On the adult side, that would require the adult to be fully convinced and waiting for you, right? So maybe a little bit, but probably not as much as someone who has a hearing aid that comes in a year, fixed, got a compensation letter a year ago, right? So this seems simpler to me. But maybe we will see it. But there are not a bad number of instruments in the last year on the market.
The last question on today's call comes from JPMorgan's David Adlington.
Just one, as I covered it, I don't think so. Regarding the capacity expansion at your New Mexico plant, I was wondering if you anticipated any reduction in your gross margins as that facility increases that capacity?

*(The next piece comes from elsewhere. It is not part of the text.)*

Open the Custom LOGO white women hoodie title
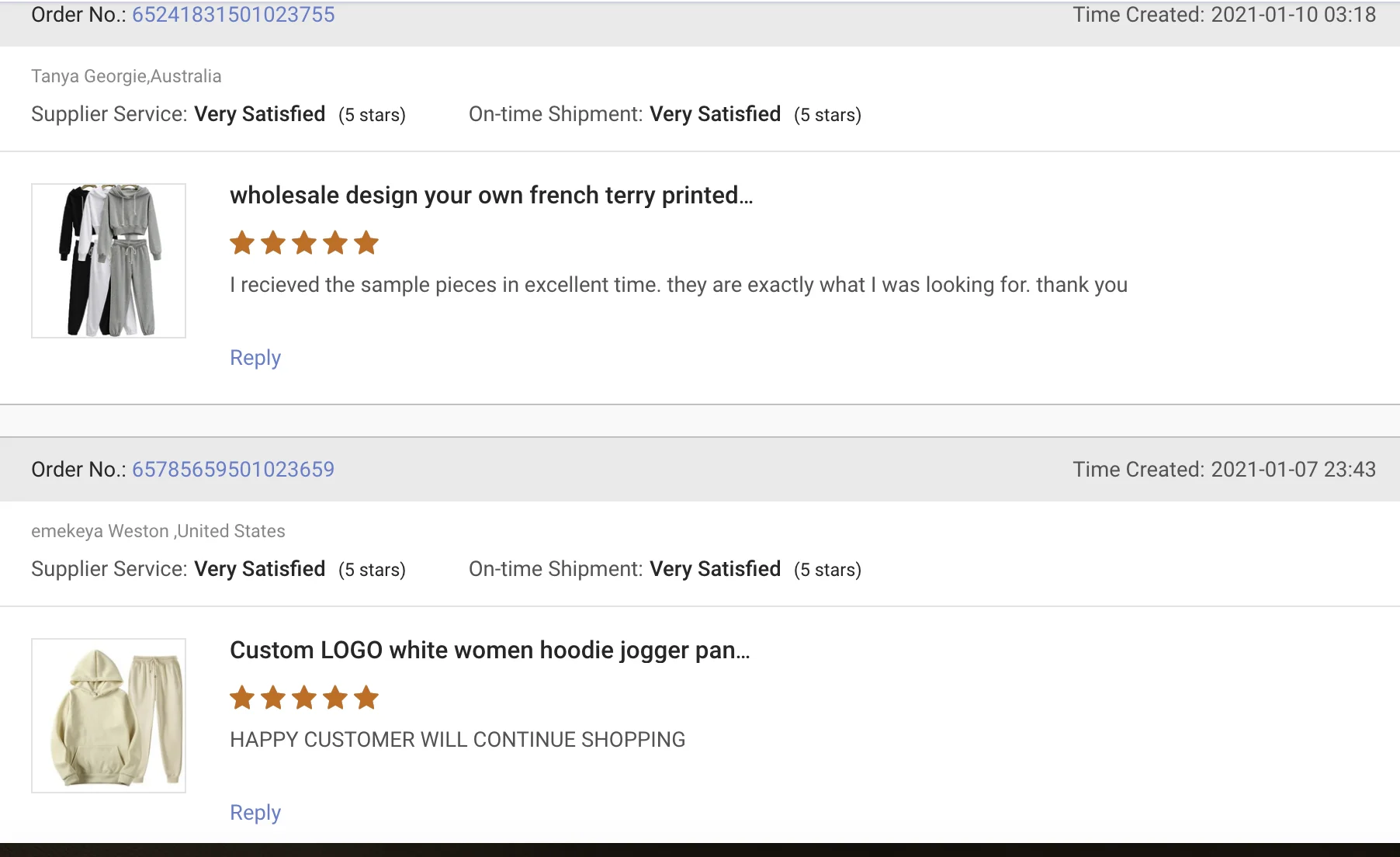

There will be some weight loss, whatever, in the first 6 months or so. Because to prevent us from having problems with deliveries, and it's not just about the manufacturer, the supply chain must be set up well. We have very different nodes and we have to master a contour that we are not used to. We will be careful about building and upgrading. But that is. we have mentally reflected it in the guidelines. So it won't be that big of a number. It's just a perspective focus of attention. It's clearly worth it if you just look at the labor cost differences.
Mexico, I would say, is close to Vietnam, significantly better than China, significantly better than the United States of America.
And maybe just a continuation because that brings us to net working capital. I was just wondering how you expect this to continue this year and should we look at it as net cash flow positive or negative?
Excuse me, can you repeat that last one?
Yeah, about the inventory, obviously, it's not just related to Mexico, but I guess there was an inventory done last year that might help.
That. We're still looking at some of those. there's still capital investment in this fiscal year '23/'24 for that. But not to the extent that you would say because, I mean, if you look at the 22/23 CapEx that you see in the cash flow that is, I mean, only part of that is for the Mexican business. there. Because there are many means, also in the Audiology Care Network and this extension. So, it's not that important, let's say.
But in net working capital, maybe inventory, as Arnd mentioned, just to be careful, you might see some in the first half, but that would go away again throughout the year.
But that is relative to the factory. I don't know if your question is about inventory in general. I think across the Sonova system across all the different locations and across all the different types of inventory, we expect turnover to improve.
We still have safety stock because the aftermarket is moving more and more towards finding hardware buyers, not you. I think you can start to get into a more conscious environment, less conscious. So from that standpoint, I think I would expect continued improvement in stock keeping.
There is Mexico, but that is only part of the equation.
This is only part of it, and in fact, it is what we have planned for this exercise. An improvement I think.
I need it? I'm going to hang up. I wondered what Thomas would do. So thank you very much for his continued interest in our trip. Sorry to have to unpack so many things left upstairs and downstairs. This was an unusual year in macroeconomics, but also for the often-mentioned non-renewal of contracts. We look forward to a year where hopefully this becomes a little clearer. Have you seen our guide? We're trying to balance between -- there's still some volatility in the market, but we think we're well positioned to continue to grow market share based on the strategic initiatives that we have and the acquisitions that I've made. With that, thank you very much and I look forward to the next discussion.